The last 500 metres of the race were a blur but memorable at the same time. The spectators on the Main St were few but enthusiastic. I kept my focus but tried to nod appreciation. My husband and two litlte boys were standing and ringing bells at the corner before the final turn. It was nice to see them before the finish for the final push. Upon turning the corner I could see the finish banner…uphill. Why?! It seemed like a mile away but surely it was only 400 metres with just enough of any uphill rise to make you want to say the worst words in your head. I noted with panic that there was a line of runners running side by side ahead of me, making an impassible wall. Thankfully, one heard me coming and made room for me to pass. They must have been a relay team working together.  I came through with finish with a 1:29:51…not my original goal but a PB all the same. Given the weather, and running free from closely watching the watch, I’ll take the time with a smile.

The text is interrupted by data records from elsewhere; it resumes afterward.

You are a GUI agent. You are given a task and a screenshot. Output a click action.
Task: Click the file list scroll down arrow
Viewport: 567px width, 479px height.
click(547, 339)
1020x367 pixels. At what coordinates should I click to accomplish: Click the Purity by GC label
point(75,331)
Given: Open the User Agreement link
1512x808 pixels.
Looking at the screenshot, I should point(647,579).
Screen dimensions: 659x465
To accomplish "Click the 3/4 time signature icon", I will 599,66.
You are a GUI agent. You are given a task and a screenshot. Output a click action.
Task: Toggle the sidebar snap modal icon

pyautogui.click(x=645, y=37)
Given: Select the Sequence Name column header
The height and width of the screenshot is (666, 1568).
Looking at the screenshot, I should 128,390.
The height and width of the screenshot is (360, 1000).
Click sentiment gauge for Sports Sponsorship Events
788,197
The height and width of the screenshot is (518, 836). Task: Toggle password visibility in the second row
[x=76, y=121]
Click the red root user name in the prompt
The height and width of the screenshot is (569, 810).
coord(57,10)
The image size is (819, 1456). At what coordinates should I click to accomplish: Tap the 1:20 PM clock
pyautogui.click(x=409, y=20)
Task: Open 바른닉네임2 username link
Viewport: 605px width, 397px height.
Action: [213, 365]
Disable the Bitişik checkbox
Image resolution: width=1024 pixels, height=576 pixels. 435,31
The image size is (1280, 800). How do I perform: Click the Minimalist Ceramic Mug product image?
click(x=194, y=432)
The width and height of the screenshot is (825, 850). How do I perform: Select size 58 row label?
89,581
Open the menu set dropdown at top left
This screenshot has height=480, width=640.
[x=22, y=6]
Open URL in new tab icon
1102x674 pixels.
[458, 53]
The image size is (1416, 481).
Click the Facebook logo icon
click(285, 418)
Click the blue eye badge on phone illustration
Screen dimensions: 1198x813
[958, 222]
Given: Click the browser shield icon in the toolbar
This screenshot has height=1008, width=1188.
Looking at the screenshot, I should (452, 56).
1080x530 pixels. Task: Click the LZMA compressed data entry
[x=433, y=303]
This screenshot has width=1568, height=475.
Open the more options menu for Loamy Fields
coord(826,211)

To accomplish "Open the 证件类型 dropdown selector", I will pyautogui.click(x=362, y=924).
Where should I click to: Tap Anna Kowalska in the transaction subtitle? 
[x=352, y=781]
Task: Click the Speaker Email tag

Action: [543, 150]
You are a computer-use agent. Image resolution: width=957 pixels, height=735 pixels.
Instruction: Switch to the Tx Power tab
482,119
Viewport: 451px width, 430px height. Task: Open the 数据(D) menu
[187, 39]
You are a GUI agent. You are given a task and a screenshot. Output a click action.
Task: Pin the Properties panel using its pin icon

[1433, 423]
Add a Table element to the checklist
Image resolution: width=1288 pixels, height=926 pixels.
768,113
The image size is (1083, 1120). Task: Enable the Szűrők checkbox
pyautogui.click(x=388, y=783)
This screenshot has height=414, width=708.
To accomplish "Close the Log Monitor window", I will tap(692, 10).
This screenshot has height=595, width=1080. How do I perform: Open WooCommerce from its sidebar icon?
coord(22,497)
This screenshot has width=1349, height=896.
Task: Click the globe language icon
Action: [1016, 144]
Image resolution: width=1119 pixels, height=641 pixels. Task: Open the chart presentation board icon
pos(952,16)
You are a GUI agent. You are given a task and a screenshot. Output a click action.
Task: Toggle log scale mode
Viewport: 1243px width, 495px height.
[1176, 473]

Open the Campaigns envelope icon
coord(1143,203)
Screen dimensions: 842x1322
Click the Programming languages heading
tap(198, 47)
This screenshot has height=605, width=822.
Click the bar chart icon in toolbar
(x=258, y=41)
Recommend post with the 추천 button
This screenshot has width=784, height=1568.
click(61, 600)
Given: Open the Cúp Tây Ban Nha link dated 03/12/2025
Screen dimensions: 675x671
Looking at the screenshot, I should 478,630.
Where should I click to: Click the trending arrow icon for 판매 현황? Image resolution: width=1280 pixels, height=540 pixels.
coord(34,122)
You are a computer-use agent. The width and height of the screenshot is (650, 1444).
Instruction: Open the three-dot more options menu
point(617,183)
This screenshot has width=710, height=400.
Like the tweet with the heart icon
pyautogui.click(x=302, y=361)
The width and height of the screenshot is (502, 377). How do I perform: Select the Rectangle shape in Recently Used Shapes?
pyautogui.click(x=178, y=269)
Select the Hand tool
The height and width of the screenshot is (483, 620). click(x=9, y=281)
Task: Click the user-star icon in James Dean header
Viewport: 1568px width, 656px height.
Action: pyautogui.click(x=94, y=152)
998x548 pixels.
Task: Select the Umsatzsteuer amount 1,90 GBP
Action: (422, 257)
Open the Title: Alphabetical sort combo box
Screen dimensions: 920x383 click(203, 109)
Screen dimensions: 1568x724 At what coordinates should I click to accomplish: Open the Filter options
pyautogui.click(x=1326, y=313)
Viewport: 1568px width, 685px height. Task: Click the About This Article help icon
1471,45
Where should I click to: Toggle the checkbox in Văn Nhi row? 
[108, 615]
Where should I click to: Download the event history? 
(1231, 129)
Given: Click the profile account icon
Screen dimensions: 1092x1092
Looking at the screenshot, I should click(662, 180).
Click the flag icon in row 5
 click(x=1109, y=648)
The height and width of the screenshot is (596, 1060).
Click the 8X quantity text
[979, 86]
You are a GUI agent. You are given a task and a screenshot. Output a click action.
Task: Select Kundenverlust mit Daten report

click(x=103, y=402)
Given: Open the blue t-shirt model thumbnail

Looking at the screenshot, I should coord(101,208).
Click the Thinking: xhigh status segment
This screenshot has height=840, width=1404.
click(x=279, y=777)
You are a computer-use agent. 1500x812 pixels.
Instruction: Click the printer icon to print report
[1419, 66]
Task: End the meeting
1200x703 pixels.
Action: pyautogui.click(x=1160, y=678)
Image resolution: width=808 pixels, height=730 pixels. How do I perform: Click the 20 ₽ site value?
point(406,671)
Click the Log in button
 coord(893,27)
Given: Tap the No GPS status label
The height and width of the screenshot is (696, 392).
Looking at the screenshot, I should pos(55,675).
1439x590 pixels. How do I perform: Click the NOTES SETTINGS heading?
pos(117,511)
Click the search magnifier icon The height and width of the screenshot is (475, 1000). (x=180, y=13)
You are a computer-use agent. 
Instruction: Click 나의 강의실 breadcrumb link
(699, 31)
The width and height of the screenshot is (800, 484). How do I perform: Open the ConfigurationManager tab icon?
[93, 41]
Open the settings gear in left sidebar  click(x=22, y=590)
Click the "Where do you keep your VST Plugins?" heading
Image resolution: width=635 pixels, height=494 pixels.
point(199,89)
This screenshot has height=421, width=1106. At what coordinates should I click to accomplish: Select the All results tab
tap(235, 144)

 I landed a 3rd female overall, and a $50 prize. This is one race that believes in rewarding the winners with cash. Ample food for the runners in the Crystal Palace, along with Tim’s coffee and free beer made for a welcome recovery. I didn’t partake in the massages in one of the other buildings. Despite the cold, my boys still wanted to play at the park, with my husband supervising (thank heavens!). It turned out my lips were blue for hours and my fingers didn’t regain full sensation until the next day.

It is a well-organized race that certainly deserves attention. However, don’t be fooled by the description of it being “flat”. Every runner finds those rolling hills startlingly difficult at the end of a hard effort. I would do it again, if not for a lightning fast run, but for the beautiful country roads and the excellent organization of the race.